A Minneapolis man on Thursday was sentenced to prison for joining the mob of Donald Trump supporters who stormed the U.S. Capitol on Jan. 6, 2021, and temporarily disrupted Congress as it worked to certify the 2020 presidential election.
Brian C. Mock, 45, was sentenced in U.S. District Court for the District of Columbia to two years and nine months after he was found guilty of all 11 charges following a bench trial in July.
Mock was charged with assaulting law enforcement officers during the insurrection, which saw supporters of the former president rioting as they denied the validity of his loss to Joe Biden.
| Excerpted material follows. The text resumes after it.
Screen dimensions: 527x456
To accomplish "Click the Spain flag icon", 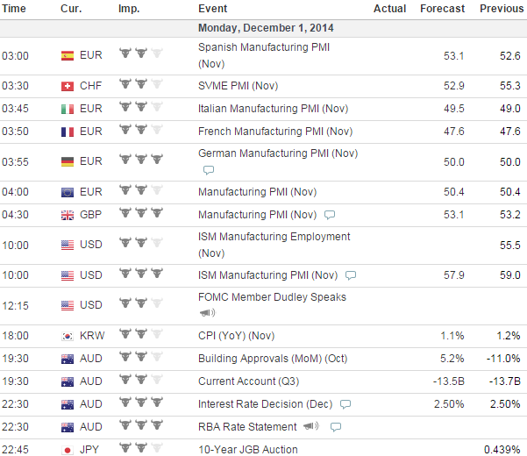I will (x=68, y=55).
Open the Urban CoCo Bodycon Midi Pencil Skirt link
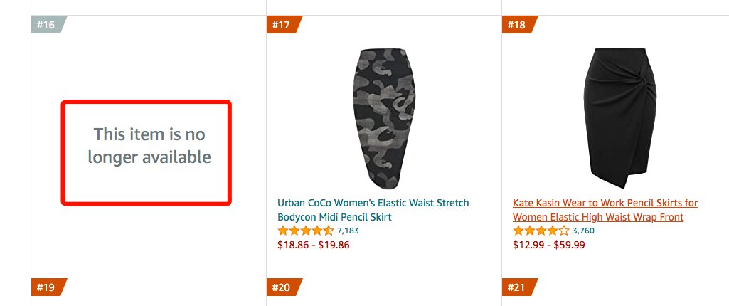 click(373, 210)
Mock, a landscape company owner and former debt collector, was arrested in Minneapolis in June 2021. He had asked Chief Judge James Boasberg for leniency. “I’m not someone who showed up in tactical gear, with Tasers and bear spray. It’s a moment that I got caught up in,” he said.
Prosecutors said video showed Mock committed four assaults during the violence outside the Capitol. They said he threw a broken flag pole at a line of police and after pushing down two officers, tried to kick one of them. They said Mock shoved another officer in the back.
He was also charged with taking two police riot shields and obstructing an official proceeding.
Boasberg said Mock came to the nation’s capital expecting violence, “so it’s hard to think you came simply as a bystander.”
In a pre-sentencing filing, prosecutors pressed the judge for a prison sentence of slightly more than nine years.